Mr. Stanley continues: "In appearance he is only a sullen, brutal-looking concierge, dressed in old-fashioned, ill-made black clothes. He appears to know absolutely nothing outside of burgherdom; he has neither manners nor taste; his only literature seems to be limited to the Bible; he has no intrinsic excellence of character that should appeal to the admiration of the public; but what he does know, he knows well. He knows the simplicity of his rude and bearded brethren of the veldt; he can play upon their fears and their creed, with perfect effect, and it is in the nature of his ill-conditioned personality to say 'no.' All the rest has fallen to him because he is so stubborn, so unyielding, and others so vacillating and so pitifully weak.

[Sidenote: The Boer of Boers]

"I do not suppose there are any people in the world so well represented by a single prominent man as the Boers of South Africa are by Mr. Kruger. He is pre-eminently the Boer of Boers in character, in intellect, and in disposition, and that is one reason why he has such absolute control over his people. His obstinacy--and no man with a face like his could be otherwise--his people call strength. Age and its infirmities have intensified it. His reserve--born of self-pride, consciousness of force--limited ambitions, and self-reliance, they call a diplomatic gift. His disposition, morose from birth, isolation fostered by contact with his kind, is unyielding and selfish, and has been hardened by contempt of the verbose weaklings who have measured themselves against him."

Mr. Howard C. Hillegas is a singularly specific writer, and in his instructive volume, "Oom Paul's People," is careful to say, and it is a point worth making, that the President is "less than five feet seven inches in height, body large and fat, legs thin and short, eyebrows bushy, white and projecting half an inch. * * * When he smiles the big fat circles above his cheeks are pushed upward, and shut his small gray eyes from view. When pleased the President generally laughs hilariously, and then his eyes remain closed for the greater part of a minute. Mr. Kruger's nose and mouth are the chief features of his face. Both are more extensive than his large face demands, but they are such marvels in their own peculiar way as to be distinguishing marks. The bridge of the nose grows wide as it goes outward from the point between the eyes, and before it reaches the tip it has a gentle upheaval. Then it spreads out on either side, and covers fully two inches of area above his upper lip. It is not attractive, but in that it follows the general condition of his facial landscape.

"The mouth is wide and ungainly. The constant use of a heavy pipe has caused a deep depression on the left side of his lower lip, and gives the whole mouth the appearance of being unbalanced. His chin is large and prominent, and his ears correspond relatively in size and symmetry with his face. When in repose his features are not pleasant to look upon, but when lighted up by a smile they become rather attractive, and generally cause his laughter to be contagious among his hearers.

Tasks for this exercise —
(a) Quote the entries from the line containing "You are a GUI" through the end of the entries, leaving out any pictures.
(b) Extend the passage describing Mr. Kruger by continuing it from its final sentence.
The passage about Mr. Kruger and the entries that follow it are unrelated pieces of material.

Extracted data —

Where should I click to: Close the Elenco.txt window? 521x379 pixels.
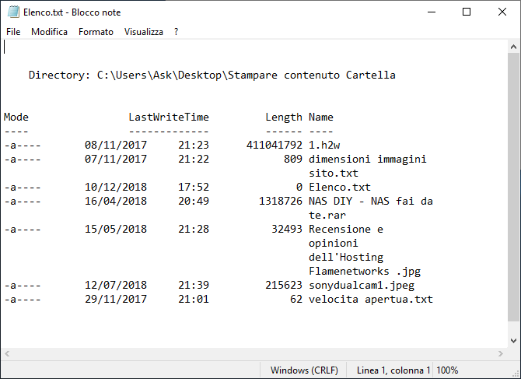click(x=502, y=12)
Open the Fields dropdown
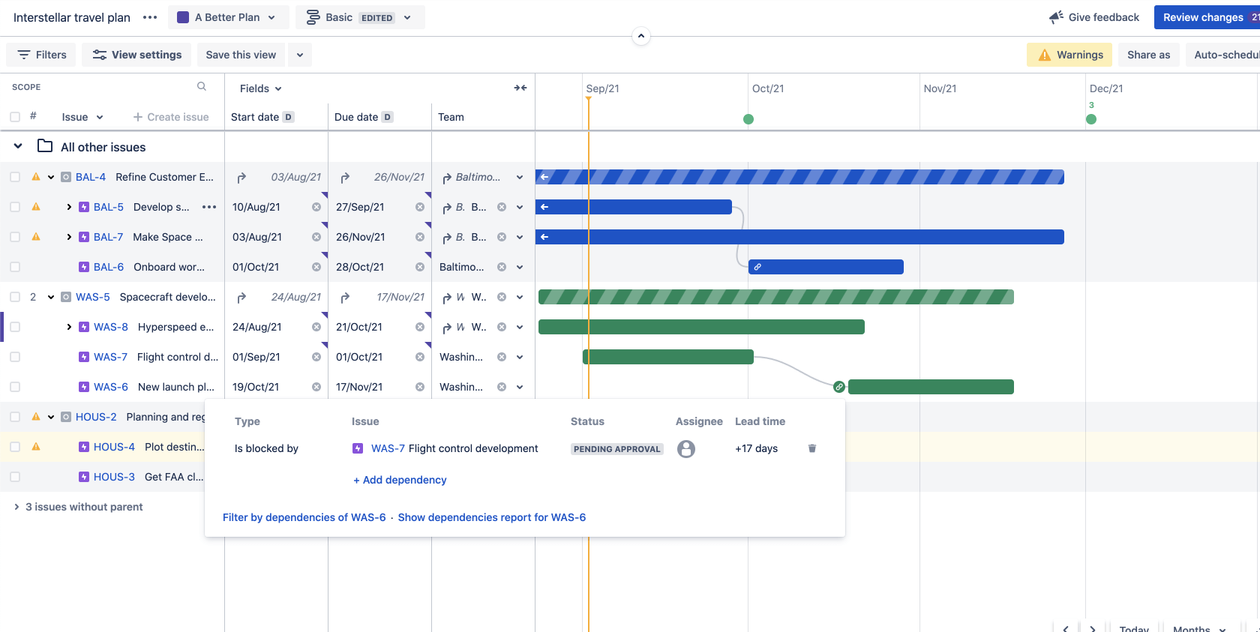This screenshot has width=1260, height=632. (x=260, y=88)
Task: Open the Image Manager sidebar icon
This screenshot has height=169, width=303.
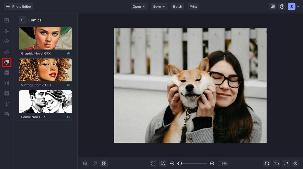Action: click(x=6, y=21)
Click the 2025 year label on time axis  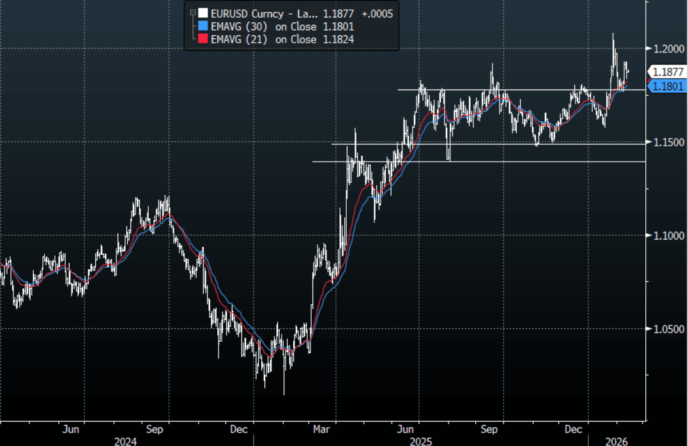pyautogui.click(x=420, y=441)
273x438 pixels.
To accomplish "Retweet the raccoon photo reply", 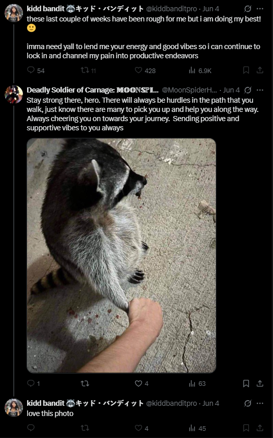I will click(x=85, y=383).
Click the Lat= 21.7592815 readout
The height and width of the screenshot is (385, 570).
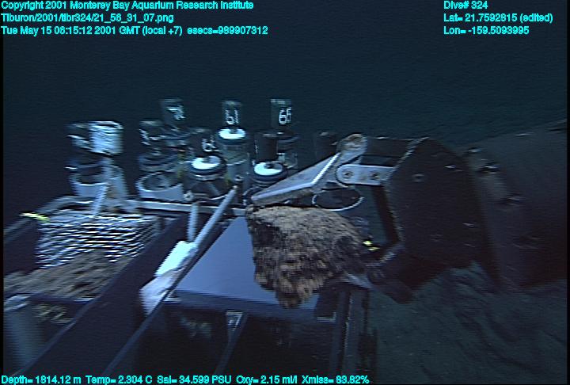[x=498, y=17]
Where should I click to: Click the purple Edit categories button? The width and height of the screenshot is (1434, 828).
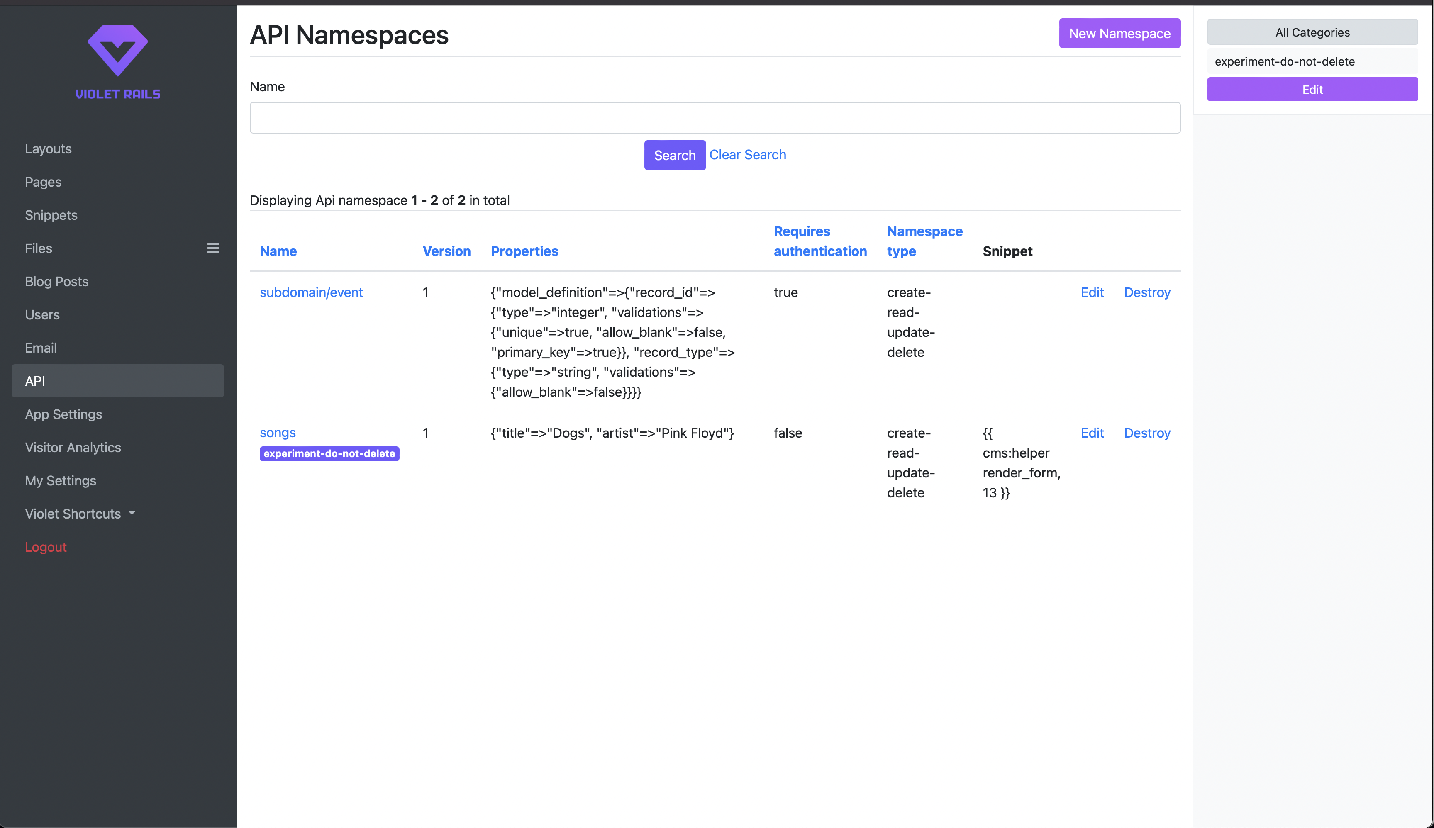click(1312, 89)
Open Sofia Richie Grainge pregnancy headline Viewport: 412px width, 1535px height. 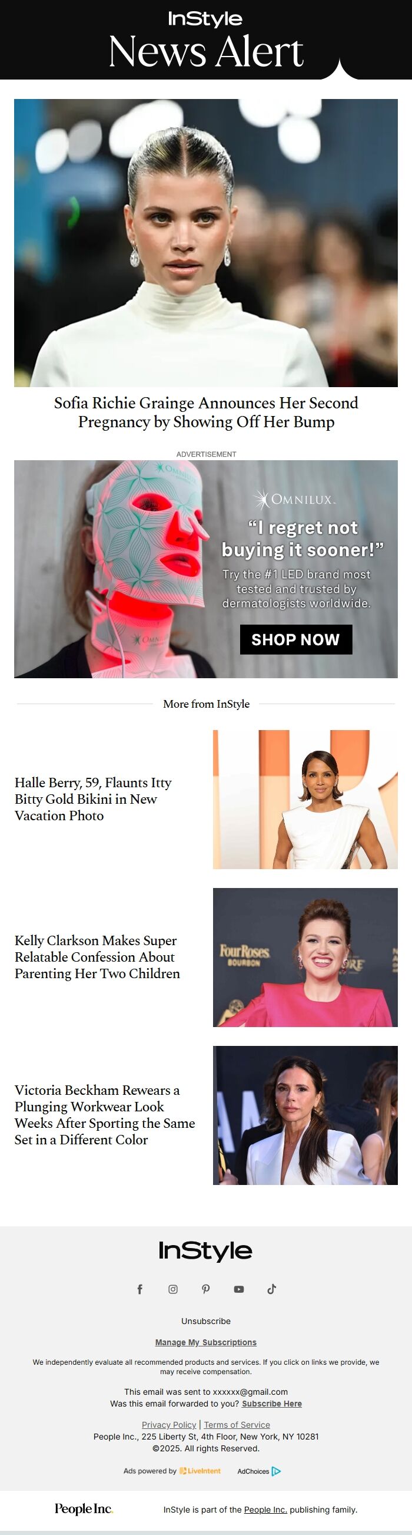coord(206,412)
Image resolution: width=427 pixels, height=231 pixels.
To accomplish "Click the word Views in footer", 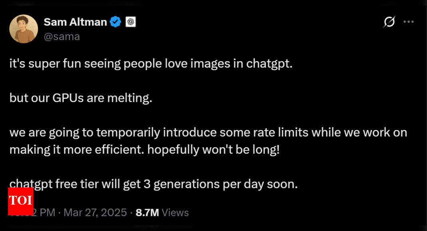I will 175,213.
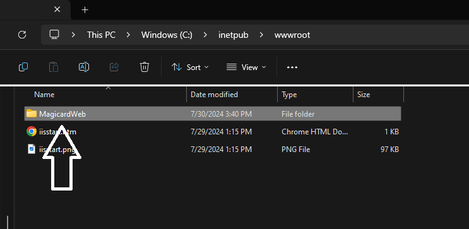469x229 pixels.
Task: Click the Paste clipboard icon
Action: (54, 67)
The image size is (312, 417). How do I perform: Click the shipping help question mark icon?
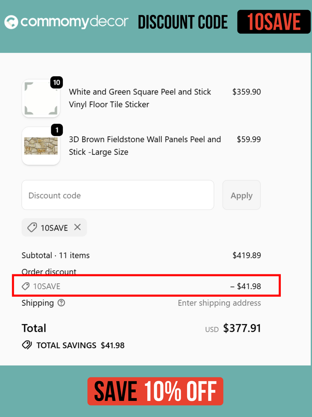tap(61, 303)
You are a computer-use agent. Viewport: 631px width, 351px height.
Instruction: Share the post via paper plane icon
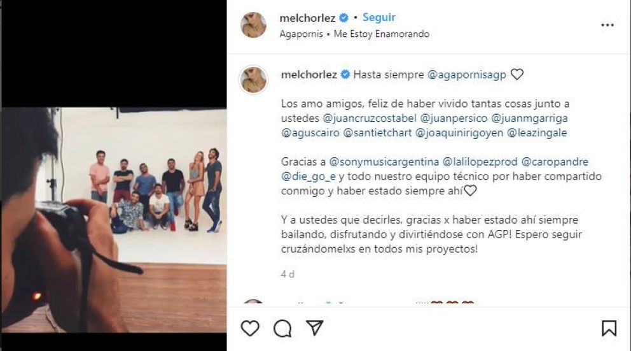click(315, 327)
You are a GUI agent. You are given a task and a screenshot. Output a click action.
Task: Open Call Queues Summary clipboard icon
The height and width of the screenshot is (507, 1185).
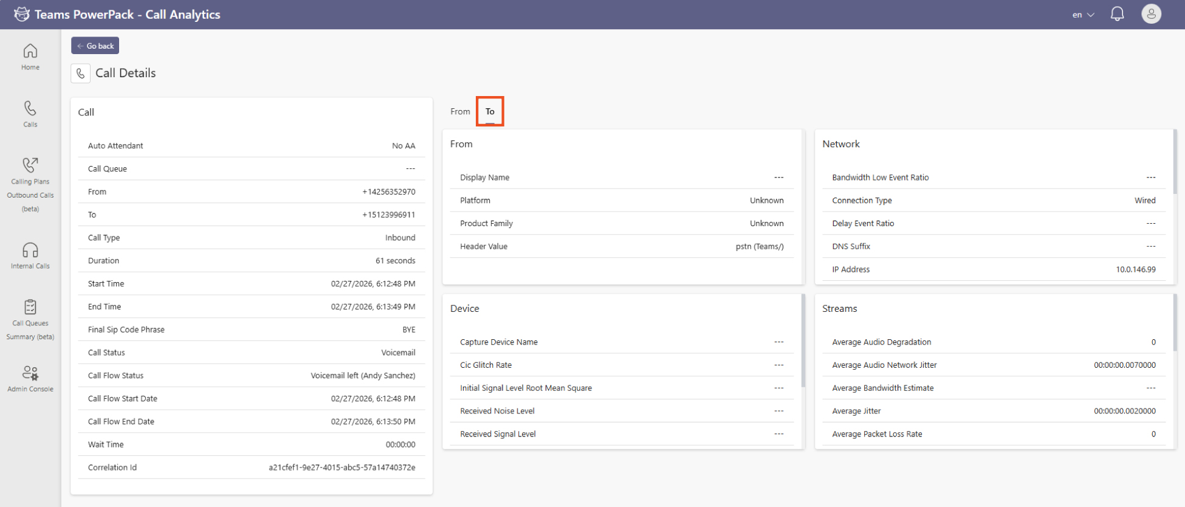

Final results —
(a)
You are a GUI agent. You are given a task and a screenshot. Output a click action.
Task: Open Call Queues Summary clipboard icon
The height and width of the screenshot is (507, 1185).

(b)
"The thin line of beard which runs from ear to ear combines with the hair on his head in forming what is not unlike a white halo around the President's face. The lines in the man's face are deep, irregular, and very numerous."

[Sidenote: His Daily Life and Family]

It is said this great man takes particular care of his health which is an affair of international importance. He rises at half-past five and drinks several cups of "intensely black coffee," and smokes several "full pipes of very strong tobacco," reads the Bible for half an hour, and goes to work.

Mrs. Kruger is the President's second wife, the niece of his first wife. The first wife had one child, who is dead, and the second wife is the mother of sixteen children, nine of whom are dead. Two sons are living, one acting as the President's private secretary, the other one in a responsible government position, and the President has a son-in-law, Captain Elopp, described as several times a millionaire, living in a $250,000 house.

In his proclamation after the Jameson Raid, President Kruger said: "I am inexpressibly thankful to God that the despicable and treacherous incursion into my country has been prevented, and the independence of the republic saved, through the courage and bravery of my burghers."

The famous telegram from the Emperor of Germany to Oom Paul is highly prized by the President. It is considered a priceless treasure, and runs as follows:

"Received January 3rd, 1896.

"From William I.R., Berlin.

"To President Kruger, Pretoria.

"I tender you my sincere congratulations that, without appealing to the help of friendly powers, you and your people have been successful in opposing with your own forces the armed bands that have broken into your country to disturb the peace, in restoring order, and in maintaining the independence of your country against attacks from without. "WILLIAM I.R."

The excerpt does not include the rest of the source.